Commento all’articolo di Luigi Zoia apparso su La Repubblica il 26/05/2023
Devo dire che quando ho letto il titolo dell’articolo di Luigi Zoia sono un po’ sobbalzato e mi sono chiesto se il nostro Jung, dall’infinito archetipico da cui ci osserva, non si sia un po’ arrabbiato sentendosi dare del maestro, lui che ha sempre detto che non voleva che ci si chiamasse junghiani, perché ognuno doveva seguire la sua strada, e tanto piu’ sentendosi dare del maestro da una persona esperta e così vicina a lui come Luigi Zoia.
Ma poi leggendo ho capito, e ho capito invece che il discorso di Zoia è al contrario profondamente vicino a Jung e coglie, soprattutto nel sottotesto, che invito ad ascoltare con attenzione, alcuni elementi che sono profondamente identitari nel nostro essere ciò che siamo in quanto Psicologi Analisti.
Il punto chiare, che Zoia non nomina, ma che è molto evidente, credo sia la dimensione dialogica del pensiero junghiano.
la dimensione dialogica, che si realizza compiutamente nel Tu Buberiano, ma anche nei momento di incontro di cui parla il gruppo di Boston, vuole dire realizzarsi nell’incontro, nel quale ognuno porta se stesso e capisce l’altro attraverso ciò che ha in comune con lui.
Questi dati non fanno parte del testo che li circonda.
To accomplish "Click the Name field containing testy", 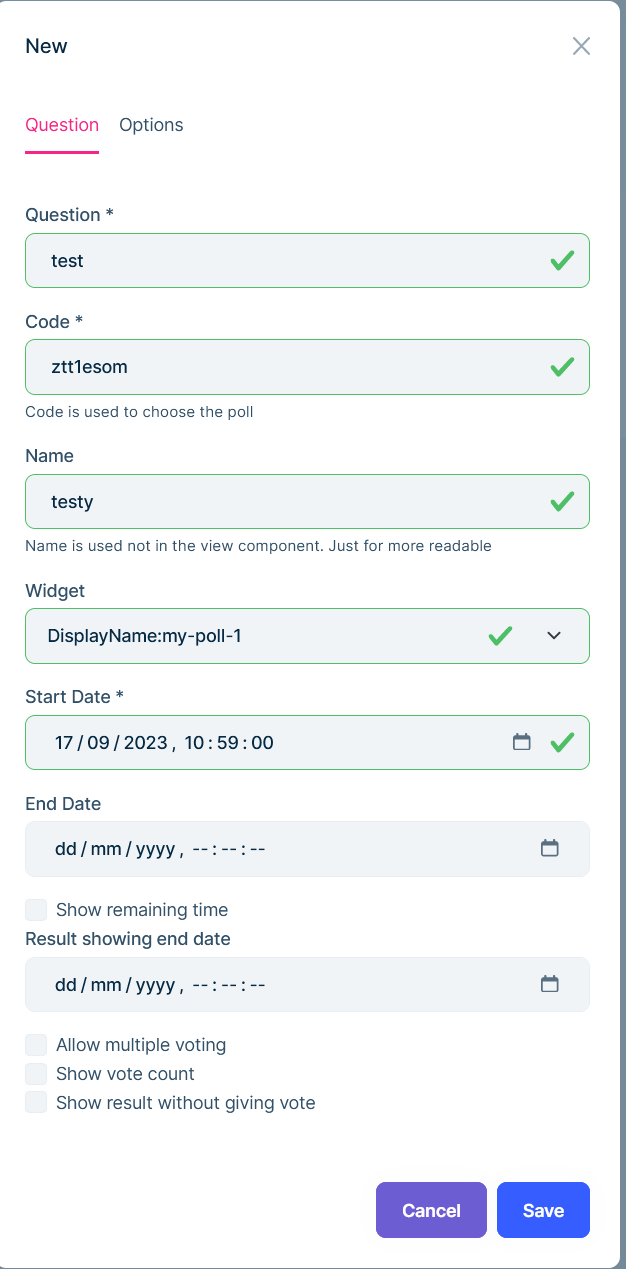I will point(280,501).
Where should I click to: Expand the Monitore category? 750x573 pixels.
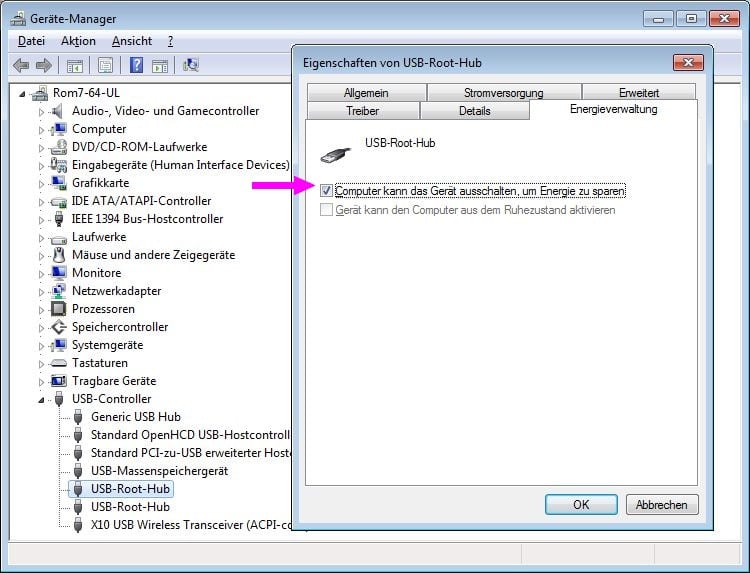pos(42,273)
In questo sta il senso di ciò che dice Zoia citando Platone, ma nel nostro piccolo è anche quello ci diciamo in struttura, che noi curiamo gli altri con inostri difetti.
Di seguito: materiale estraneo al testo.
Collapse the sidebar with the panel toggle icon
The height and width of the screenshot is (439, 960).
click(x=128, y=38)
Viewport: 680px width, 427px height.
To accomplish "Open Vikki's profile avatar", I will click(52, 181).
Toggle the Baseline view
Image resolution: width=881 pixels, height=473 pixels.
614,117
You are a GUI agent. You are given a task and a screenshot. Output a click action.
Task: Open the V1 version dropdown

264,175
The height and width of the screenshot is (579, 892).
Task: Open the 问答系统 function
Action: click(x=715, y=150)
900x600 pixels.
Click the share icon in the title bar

Una altra cosa che Zoia non dice esplicitamente, ma che è molto chiara, e che deriva da quella dialogica, è la dimensione educativa.
Tutto il discorso di Zoia porta a definire il Maestro come un educatore, naturalmente nel senso più profondo del termine, perché è con la sua presenza che la funzione si esercita, e non nasce da saperi astratti, ma da gesti, azioni, incontri e relazioni. Nella pratica quotidiana questo significa confrontarsi, imparare dagli altri, e dai pazienti stessi.
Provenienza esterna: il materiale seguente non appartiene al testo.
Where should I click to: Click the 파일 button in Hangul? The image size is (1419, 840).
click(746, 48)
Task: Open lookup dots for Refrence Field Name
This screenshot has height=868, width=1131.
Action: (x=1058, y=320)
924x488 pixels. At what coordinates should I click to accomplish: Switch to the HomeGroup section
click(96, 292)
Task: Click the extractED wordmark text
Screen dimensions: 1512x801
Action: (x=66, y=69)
In questo senso va ricordato che Jung poneva la educazione, lungo il percorso di aiuto psicologico, al di sopra di quella che chiamava abreazione, la confessione, lo sfogo, e al di sopra, come passo successivo, di quella che chiamava la chiarificazione, che corrispondeva alla pratica analitica. Questo è quello che in questi anni ho potuto vedere nel mio lavoro in struttura, nel quale l’obbiettivo è stato quello di far sì che la dimensione psichiatrica e psicologica facciano da base, e in un certo senso spariscano rispetto a quella che deve essere la esperienza di vita e di cambiamento, che si trova appunto nella dimensione educativa. Questo approccio naturalmente è complesso, e richiede molta formazione per il gruppo, ed è di solito poco visibile dall’esterno, con conseguenze talvolta dolorose
Infine, ma certo non ultimo, nel discorso di Luigi Zoia emerge con chiarezza quanto il pensiero, o meglio il paradigma junghiano, sia complesso, e intendo complesso nel senso in cui definiamo complesse le attuali teorie scientifiche. E questa è una esperienza che stiamo facendo, mentre cerchiamo di organizzare una ricerca in Psicologia Analitica in un paradigma di complessità. Jung è molto adatto all complessità, proprio per le ragioni di cui parla Zoia: empirismo, modelli piuttosto che teorie, tekné piuttosto che logos .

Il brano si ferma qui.